**TEXTE À LIRE:**
☆ ☆ ☆ ☆ ☆
L’aviation africaine, le mauvais élève de la sécurité aérienne : 4 % du trafic mondial pour 35 % des accidents. Un ratio inquiétant pour une image de dernier de la classe qui lui colle à la peau depuis 2005, date de la création de la liste noire de la Commission européenne. Ce document, renouvelable « à chaque fois que la Commission le juge nécessaire », énumère les autorités d’aviation civiles nationales dont les compagnies sont bannies du ciel européen, par manque de sécurité.
Sur la plus récente liste noire, publiée en juin dernier, 15 des 20 autorités blacklistées sont africaines. La petite nouvelle, c’est la LYCAA, l’autorité d’aviation civile libyenne, non grata depuis décembre dernier. Cinq mois auparavant, des heurts avaient éclaté à l’aéroport de Tripoli entre plusieurs groupes armés, « endommageant considérablement des bâtiments, des infrastructures et des appareils au sol », indique la Commission européenne dans le règlement faisant entrer l’autorité libyenne dans la liste noire. Une situation à laquelle la LYCAA a eu du mal à faire face.
☆ ☆ ☆ ☆ ☆
**LISTE DES ENREGISTREMENTS:**
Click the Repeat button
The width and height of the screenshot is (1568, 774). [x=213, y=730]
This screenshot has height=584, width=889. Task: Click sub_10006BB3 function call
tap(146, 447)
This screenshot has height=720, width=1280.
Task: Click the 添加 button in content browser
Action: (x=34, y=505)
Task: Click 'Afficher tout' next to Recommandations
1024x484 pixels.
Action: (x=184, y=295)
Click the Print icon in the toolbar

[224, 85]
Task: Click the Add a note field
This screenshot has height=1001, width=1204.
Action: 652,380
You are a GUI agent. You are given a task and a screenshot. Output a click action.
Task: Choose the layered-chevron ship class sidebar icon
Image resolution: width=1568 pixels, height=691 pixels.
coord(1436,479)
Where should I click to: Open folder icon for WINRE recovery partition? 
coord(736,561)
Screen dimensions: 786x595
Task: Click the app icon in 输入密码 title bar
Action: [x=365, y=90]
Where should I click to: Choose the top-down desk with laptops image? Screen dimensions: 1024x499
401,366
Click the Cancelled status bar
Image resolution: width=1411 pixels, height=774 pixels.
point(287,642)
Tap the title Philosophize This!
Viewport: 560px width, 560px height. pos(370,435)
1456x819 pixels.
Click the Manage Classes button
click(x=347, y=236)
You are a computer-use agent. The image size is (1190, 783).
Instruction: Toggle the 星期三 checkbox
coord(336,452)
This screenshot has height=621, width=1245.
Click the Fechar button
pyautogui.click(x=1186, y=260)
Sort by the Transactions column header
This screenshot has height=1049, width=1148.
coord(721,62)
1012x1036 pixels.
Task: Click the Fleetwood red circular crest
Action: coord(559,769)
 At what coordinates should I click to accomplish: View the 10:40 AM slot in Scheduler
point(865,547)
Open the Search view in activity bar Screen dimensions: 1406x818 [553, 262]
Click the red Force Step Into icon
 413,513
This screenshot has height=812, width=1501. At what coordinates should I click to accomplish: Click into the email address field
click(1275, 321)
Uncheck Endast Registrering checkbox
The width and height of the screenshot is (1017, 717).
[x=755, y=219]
☆ ☆ ☆ ☆ ☆
**CONSIGNES:**
1. D'après le texte sur la sécurité aérienne en Afrique, combien des 20 autorités inscrites sur la plus récente liste noire sont africaines ?
2. Extrayez à l'identique les enregistrements, depuis la ligne contenant « Where should I click to: Choose » jusqu'à la fin des enregistrements, ces deux limites comprises.

**RÉPONSES:**
1. 15 des 20 autorités sont africaines.

2.
Where should I click to: Choose the top-down desk with laptops image? Screen dimensions: 1024x499
401,366
Click the Cancelled status bar
Image resolution: width=1411 pixels, height=774 pixels.
point(287,642)
Tap the title Philosophize This!
Viewport: 560px width, 560px height. pos(370,435)
1456x819 pixels.
Click the Manage Classes button
click(x=347, y=236)
You are a computer-use agent. The image size is (1190, 783).
Instruction: Toggle the 星期三 checkbox
coord(336,452)
This screenshot has height=621, width=1245.
Click the Fechar button
pyautogui.click(x=1186, y=260)
Sort by the Transactions column header
This screenshot has height=1049, width=1148.
coord(721,62)
1012x1036 pixels.
Task: Click the Fleetwood red circular crest
Action: coord(559,769)
 At what coordinates should I click to accomplish: View the 10:40 AM slot in Scheduler
point(865,547)
Open the Search view in activity bar Screen dimensions: 1406x818 [553, 262]
Click the red Force Step Into icon
 413,513
This screenshot has height=812, width=1501. At what coordinates should I click to accomplish: Click into the email address field
click(1275, 321)
Uncheck Endast Registrering checkbox
The width and height of the screenshot is (1017, 717).
[x=755, y=219]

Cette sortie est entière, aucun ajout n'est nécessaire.